Excerpt provided:
Yes, we experienced both sunrise and sunset.
What a country unlike any other. I flew over Iceland and noticed the many geothermal plants with steam coming from them. I only wish my layover was longer. Iceland is on my list to visit, one day.
Sure, you should spend 2 weeks there.
I enjoyed watching the sunrise in between your road trips. On this journey, Seljalandsfoss is my favorite part. But it was the Dyrholaey Peninsula that drew my interest, particularly the large castle-shaped lighthouse and the arch. Thank you for featuring Iceland in your article; it has given me a newfound appreciation for this country.
Stay tuned for more about Iceland.
Great sunrise view behind the Seljalandsfoss curtain and an exciting walk straight to the water of Skogafoss. Excellent views from the beautiful Dyrholaey Peninsula and the fabulous Reynisfjara beach. Thanks for a peek at an overnight stay at a hostel in Vik.
These are amazing destinations located in Iceland that are breathtakingly beautiful. The Seljalandsfoss waterfalls view from the caverns overlooking the sunset is just awesome! And the drive to the Skogagoss waterfalls along highway Thjodvegur is our of this world! The natural basalt formations of the Harder cliff are unbelievable.
Iceland is truly magical!
I couldn’t agree more when you mention that Iceland is truly magical.
Glad you liked it.
We went along the same route last summer! But we missed the wonderful Basalt columns at Gardar Cliff! The hostel in Vik looks very comfortable too. We went in summer and camped most of the time! But in winter I would stay at this hostel!
Summer in Iceland is interesting. I would love to visit the country in summers and do camping.
This is really a spectacular trip that I want to follow. The sunrise view from behind the Seljalandsfoss is incredible and the the waterfalls you saw are just unbelievable. What’s more, it’s not an expensive trip for the day!
Yes, that’s true.
It looks like it is possible to plan a reasonably priced visit to Iceland. I love the waterfalls and black volcanic rock beaches in Iceland — so dramatic and beautiful! And I’ve never heard of sneaker waves — thanks for the tip!
Yes, sneaker waves sound cool but crazily dangerous.
Wow, I don’t think I’ve seen such an amazing collection of natural beauty on one trip before! From the stunning waterfalls (I can almost hear the roar), to the tranquility of the remote buildings in the landscape, each is more stunning than the last. Also, I had no idea there were basalt columns outside the Giant’s Causeway in Ireland. What a gorgeous place to visit!
Giant’s Causeway in Ireland?
We didn’t make it to any of these places when we visited Iceland. Skogafoss looks incredible as does Dyrholaey. I like the look of the Barn Hostel too, it looks cool and inviting.
Which part of Iceland you visited?
This is such an amazing area with so many gorgeous waterfalls. I visited in the winter and the spray from Seljalandsfoss had created a thick sheet of ice, I had to crawl to get up somewhat close. I want to return and do this in the summer, great to know there is a hostel in Vik!
The hostel in Vik is amazing! You must try out next time you are there.
We visited some of the amazing waterfalls in Iceland when we visited. But we knew there were many more for a return trip. A hike around Seljalandsfoss would be a lovely way to enjoy the waterfall and the surrounding area. Sunset through a water veil would indeed be magical. And a drive along the Dyrholey Peninsula is definitely now on the plan! Those cliff views remind me of the Algarve where we are headed soon.
Wow, I am thrilled to know that you are heading to Algarve.

Recorded data:
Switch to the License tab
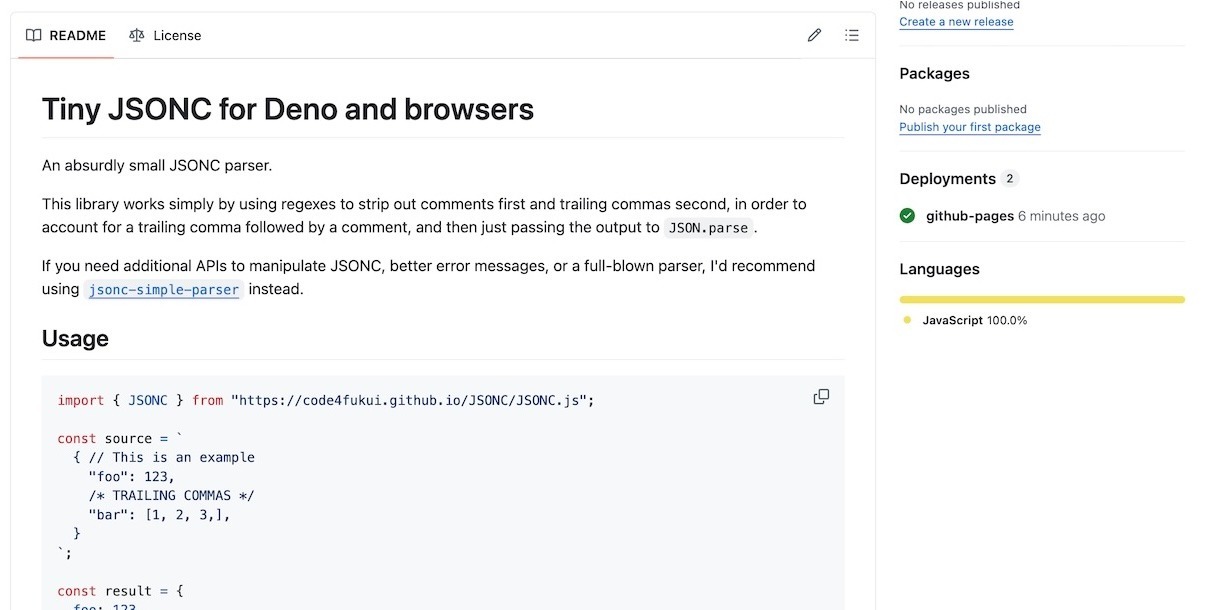1220x610 pixels. (x=165, y=35)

Things to do:
- A) Quote the stretch of the Iceland travel comments from "We visited some" through "heading to Algarve.".
- B) In the Iceland travel comments, what had the spray from Seljalandsfoss created during one commenter's winter visit?
The listing is separate from the Iceland travel comments.

Task-by-task outputs:
- A)
We visited some of the amazing waterfalls in Iceland when we visited. But we knew there were many more for a return trip. A hike around Seljalandsfoss would be a lovely way to enjoy the waterfall and the surrounding area. Sunset through a water veil would indeed be magical. And a drive along the Dyrholey Peninsula is definitely now on the plan! Those cliff views remind me of the Algarve where we are headed soon.
Wow, I am thrilled to know that you are heading to Algarve.

- B) A thick sheet of ice.